É importante pensar sobre isso, porque enquanto a violação da lei pela polícia não for rechaçada, independentemente de contra quem for, seguiremos muito mal. Se pode bater neste, mas não naquele (ou matar, como acontece nas periferias e favelas), continuaremos involuindo no pacto civilizatório. E os governantes autoritários seguirão com chance de passar sua verdade única sobre a política, calando a democracia com bombas de gás e golpes de cassetete.

O fracasso na conversão de estudantes em “vândalos” para a opinião pública, apesar de todos os esforços, revela que a escola ainda têm um lugar forte no imaginário coletivo. A educação pública, tão abandonada, tão desrespeitada, tão desinvestida nestas últimas décadas, ainda ecoa na população como um valor. Ainda ressoa a consciência de que uma escola, neste país, não pode ser fechada. Muito menos dessa maneira. A escola, tão maltratada, ainda é um símbolo positivo.

Há aqui uma lição profunda que os estudantes das escolas públicas deram não apenas ao governador, mas ao conjunto da sociedade que acredita em saídas individuais, em geral na de matricular o filho na escola privada para pelo menos salvar o seu da tragédia educacional brasileira. Quando já se tornava difícil acreditar que houvesse uma saída, os estudantes se apropriaram das escolas e, com a ajuda de parte dos pais, passaram a cuidar dela. Coletivamente, como comunidade, como cidadãos. Cuidam do que ninguém mais de fato cuidava.

Acho que ainda não chegamos perto de alcançar o tamanho desse gesto, que nestas últimas semanas levou gente que nunca tinha pisado numa escola pública a oferecer de comida a serviços. Pessoas de todas as áreas têm se apresentado para dar aulas nas escolas ocupadas. Alunos de universidades prestigiadas, aquelas em que os estudantes da escola pública foram ensinados a acreditar que nunca entrariam, pediram para os secundaristas irem até a faculdade explicar o movimento. Os estudantes conseguiram derrubar muros que quase ninguém acreditava que ainda poderiam cair. E uma estudante ouviu de uma visitante no domingo, na Escola Estadual Fernão Dias Paes, a primeira ocupada na capital paulista, uma frase simbólica: “Tenho orgulho de viver numa cidade em que você existe”. Como escreveram os repórteres Felipe Resk e Rafael Italiani, do Estadão, a escola que tem o nome de um bandeirante “se tornaria símbolo da resistência ao Palácio dos Bandeirantes”. Recusando tal pai-fundador, os alunos cobriram a estátua do “matador de índios”, na frente da escola, com um saco preto.

Os estudantes que ocuparam escolas e ruas estavam até então na posição de restos.
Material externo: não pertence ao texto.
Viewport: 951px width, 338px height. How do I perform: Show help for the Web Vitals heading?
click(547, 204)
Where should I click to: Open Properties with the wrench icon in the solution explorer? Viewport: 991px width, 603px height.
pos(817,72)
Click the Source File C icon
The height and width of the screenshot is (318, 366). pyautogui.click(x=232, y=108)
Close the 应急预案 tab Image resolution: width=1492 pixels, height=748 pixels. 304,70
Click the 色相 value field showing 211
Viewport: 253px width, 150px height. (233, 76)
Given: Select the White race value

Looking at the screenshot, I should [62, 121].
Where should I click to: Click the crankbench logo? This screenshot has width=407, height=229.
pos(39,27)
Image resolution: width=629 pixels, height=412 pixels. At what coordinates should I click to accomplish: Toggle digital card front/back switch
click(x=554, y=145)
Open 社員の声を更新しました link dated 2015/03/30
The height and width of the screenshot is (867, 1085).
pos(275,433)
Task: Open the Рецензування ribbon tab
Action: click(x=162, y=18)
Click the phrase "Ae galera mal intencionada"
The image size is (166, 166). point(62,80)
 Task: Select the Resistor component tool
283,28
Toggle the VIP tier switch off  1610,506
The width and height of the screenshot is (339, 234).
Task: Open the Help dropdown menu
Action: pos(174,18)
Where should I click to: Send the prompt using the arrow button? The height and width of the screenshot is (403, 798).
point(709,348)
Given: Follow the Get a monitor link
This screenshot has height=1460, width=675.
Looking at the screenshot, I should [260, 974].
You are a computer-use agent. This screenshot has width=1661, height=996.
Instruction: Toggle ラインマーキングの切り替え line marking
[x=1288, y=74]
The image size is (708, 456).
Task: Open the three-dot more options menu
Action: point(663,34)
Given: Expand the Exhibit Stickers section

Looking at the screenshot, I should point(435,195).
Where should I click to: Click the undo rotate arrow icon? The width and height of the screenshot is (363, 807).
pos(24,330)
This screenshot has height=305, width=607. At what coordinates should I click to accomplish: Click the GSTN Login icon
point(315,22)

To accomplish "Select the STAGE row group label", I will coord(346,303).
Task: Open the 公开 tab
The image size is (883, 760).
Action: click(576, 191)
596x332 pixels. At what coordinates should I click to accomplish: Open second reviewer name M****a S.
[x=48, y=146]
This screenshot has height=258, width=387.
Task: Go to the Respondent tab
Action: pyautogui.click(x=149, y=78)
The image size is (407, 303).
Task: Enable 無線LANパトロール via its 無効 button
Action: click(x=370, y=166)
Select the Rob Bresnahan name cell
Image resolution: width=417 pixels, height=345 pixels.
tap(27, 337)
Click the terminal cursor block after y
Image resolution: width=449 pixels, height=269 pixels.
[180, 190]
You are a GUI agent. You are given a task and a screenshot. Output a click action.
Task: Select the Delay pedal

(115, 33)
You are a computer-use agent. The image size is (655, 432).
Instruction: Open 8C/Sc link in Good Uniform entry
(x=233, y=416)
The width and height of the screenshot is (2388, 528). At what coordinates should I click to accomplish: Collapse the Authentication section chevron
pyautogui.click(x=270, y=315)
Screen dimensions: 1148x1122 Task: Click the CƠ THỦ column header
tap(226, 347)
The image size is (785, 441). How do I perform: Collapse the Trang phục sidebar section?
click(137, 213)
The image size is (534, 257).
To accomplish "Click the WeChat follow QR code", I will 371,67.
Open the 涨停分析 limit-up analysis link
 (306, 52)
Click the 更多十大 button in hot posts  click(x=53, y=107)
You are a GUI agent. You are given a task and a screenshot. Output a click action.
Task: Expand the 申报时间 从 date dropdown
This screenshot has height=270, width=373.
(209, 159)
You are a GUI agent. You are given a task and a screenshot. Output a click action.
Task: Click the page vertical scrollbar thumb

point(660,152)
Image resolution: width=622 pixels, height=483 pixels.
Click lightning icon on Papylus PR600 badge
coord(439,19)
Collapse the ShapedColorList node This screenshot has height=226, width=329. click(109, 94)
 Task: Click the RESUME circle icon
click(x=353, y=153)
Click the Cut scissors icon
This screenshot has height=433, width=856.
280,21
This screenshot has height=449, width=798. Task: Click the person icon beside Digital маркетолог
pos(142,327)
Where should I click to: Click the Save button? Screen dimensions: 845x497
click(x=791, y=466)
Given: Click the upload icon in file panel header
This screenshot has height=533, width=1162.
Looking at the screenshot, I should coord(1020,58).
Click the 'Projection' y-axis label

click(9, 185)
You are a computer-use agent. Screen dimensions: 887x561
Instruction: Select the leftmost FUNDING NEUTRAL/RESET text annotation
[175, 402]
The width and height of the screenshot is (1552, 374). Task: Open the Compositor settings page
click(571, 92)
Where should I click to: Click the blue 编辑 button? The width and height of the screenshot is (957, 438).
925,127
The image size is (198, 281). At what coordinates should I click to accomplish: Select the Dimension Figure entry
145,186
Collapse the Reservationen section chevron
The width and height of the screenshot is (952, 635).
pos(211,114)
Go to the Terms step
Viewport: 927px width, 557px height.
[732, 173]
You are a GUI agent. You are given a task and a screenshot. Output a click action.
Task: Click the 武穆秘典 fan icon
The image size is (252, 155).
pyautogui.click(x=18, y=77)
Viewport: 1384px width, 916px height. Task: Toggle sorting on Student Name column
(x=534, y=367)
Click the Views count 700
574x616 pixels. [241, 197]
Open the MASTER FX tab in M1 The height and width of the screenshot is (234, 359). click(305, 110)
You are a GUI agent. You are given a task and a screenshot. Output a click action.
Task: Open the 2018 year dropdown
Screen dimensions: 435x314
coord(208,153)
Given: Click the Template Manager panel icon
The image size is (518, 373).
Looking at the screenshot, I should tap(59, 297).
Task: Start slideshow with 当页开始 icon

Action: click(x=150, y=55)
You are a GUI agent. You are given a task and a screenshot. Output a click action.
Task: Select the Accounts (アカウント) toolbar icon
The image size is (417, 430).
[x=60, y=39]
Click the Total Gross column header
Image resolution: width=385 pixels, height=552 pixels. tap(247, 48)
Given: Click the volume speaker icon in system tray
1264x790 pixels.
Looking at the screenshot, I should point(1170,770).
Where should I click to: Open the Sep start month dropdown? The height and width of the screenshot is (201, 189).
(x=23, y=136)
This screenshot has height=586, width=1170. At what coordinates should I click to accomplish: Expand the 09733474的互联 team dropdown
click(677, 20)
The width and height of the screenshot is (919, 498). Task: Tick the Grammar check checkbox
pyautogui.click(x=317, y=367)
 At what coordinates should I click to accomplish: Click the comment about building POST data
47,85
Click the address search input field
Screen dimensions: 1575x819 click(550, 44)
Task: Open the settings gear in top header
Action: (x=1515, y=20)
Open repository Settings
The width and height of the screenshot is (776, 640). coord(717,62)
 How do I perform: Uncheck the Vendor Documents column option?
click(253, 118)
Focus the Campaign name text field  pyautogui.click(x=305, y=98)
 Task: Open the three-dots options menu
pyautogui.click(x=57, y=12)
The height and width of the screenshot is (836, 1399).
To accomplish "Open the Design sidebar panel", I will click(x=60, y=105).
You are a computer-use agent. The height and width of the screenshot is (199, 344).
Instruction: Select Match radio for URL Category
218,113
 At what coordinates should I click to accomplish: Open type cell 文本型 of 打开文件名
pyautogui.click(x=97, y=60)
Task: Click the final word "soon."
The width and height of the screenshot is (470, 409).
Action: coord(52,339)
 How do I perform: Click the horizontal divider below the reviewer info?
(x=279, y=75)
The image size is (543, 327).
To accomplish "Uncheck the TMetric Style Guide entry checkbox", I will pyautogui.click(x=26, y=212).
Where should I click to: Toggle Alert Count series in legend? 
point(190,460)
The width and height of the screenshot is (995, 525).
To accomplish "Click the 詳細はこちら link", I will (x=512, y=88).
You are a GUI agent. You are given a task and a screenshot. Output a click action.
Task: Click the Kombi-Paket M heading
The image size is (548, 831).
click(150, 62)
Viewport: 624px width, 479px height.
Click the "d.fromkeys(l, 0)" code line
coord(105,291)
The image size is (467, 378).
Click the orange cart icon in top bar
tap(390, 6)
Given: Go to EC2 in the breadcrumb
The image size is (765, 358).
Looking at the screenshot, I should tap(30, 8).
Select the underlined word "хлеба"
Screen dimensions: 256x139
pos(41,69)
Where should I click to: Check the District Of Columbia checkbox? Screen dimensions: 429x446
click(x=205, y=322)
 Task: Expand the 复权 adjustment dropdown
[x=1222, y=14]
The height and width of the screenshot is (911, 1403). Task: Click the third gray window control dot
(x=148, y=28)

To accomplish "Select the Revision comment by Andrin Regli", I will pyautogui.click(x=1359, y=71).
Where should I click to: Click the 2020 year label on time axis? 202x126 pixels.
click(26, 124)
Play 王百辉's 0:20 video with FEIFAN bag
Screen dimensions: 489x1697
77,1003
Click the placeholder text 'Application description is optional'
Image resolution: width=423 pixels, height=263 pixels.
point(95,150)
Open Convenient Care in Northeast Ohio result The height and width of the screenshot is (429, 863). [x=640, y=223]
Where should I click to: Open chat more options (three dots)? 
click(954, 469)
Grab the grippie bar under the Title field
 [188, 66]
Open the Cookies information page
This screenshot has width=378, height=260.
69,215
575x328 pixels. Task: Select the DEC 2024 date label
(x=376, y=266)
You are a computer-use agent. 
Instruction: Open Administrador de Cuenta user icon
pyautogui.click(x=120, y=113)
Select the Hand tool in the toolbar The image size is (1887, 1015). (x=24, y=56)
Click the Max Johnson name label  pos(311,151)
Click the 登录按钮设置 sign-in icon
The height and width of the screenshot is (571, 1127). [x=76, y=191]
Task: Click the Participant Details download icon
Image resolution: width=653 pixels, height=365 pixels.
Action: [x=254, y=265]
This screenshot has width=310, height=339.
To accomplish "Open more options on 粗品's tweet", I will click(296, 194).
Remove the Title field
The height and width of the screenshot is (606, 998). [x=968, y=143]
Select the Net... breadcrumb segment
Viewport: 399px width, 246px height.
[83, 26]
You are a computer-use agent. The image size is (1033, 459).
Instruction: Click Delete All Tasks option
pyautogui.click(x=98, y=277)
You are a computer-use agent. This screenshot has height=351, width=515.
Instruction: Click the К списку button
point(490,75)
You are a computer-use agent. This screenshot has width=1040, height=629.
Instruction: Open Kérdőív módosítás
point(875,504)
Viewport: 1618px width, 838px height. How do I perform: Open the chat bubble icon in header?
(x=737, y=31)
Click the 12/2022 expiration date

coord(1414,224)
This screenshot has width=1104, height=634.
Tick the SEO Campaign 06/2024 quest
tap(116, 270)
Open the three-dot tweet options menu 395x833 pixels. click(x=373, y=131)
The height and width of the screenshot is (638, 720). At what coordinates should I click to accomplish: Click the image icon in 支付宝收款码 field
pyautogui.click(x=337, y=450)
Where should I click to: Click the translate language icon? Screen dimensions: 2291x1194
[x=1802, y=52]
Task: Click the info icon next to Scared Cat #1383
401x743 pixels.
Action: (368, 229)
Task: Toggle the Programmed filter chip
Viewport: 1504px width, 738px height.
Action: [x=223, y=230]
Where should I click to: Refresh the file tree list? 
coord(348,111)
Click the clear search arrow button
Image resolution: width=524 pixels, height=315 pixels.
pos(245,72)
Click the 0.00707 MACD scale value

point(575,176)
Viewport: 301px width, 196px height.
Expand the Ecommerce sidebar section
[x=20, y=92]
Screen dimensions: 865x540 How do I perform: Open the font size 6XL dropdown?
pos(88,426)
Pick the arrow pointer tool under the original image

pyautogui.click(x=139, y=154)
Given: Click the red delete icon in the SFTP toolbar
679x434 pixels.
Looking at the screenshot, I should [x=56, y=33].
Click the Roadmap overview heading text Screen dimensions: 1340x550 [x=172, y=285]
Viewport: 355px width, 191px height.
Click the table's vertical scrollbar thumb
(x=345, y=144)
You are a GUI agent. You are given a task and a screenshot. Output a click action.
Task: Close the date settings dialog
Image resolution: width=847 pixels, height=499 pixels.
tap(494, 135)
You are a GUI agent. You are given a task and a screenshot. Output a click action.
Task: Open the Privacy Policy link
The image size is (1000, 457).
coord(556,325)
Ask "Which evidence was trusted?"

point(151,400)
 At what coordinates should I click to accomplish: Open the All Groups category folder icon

Eram os estudantes que o Estado fingia educar, em escolas abandonadas, caindo aos pedaços, em aulas com professores muito mal pagos, desmotivados e despreparados. Eram os alunos que nunca teriam muita chance na vida porque recebem uma péssima educação. Eram os estudantes “violentos” e “perdidos” da escola pública, eram também os pretos e os pobres da escola pública. Eram aqueles que restavam na condição de objetos, também de discursos eleitoreiros e de slogans indecentes. Os herdeiros do processo de redemocratização lento, frágil e precário que vivemos há 30 anos, das ações imperfeitas de inclusão social, provaram que, se a moldura do espaço público for a democracia, há lugar para as diferenças, há lugar para o outro. Aqueles que muitos acreditavam “sem futuro”, porque sem presente, ensinaram aos adultos que a política é o exercício de estar com o outro no espaço público.

De onde veio a boa notícia no rio de lama e de obscenidades que se transformou o país, no concreto e no simbólico? Dos meninos e meninas das escolas públicas. Educaram o governador, educaram a sociedade. E fizeram o que parecia impossível no atual momento do Brasil: resgataram a política.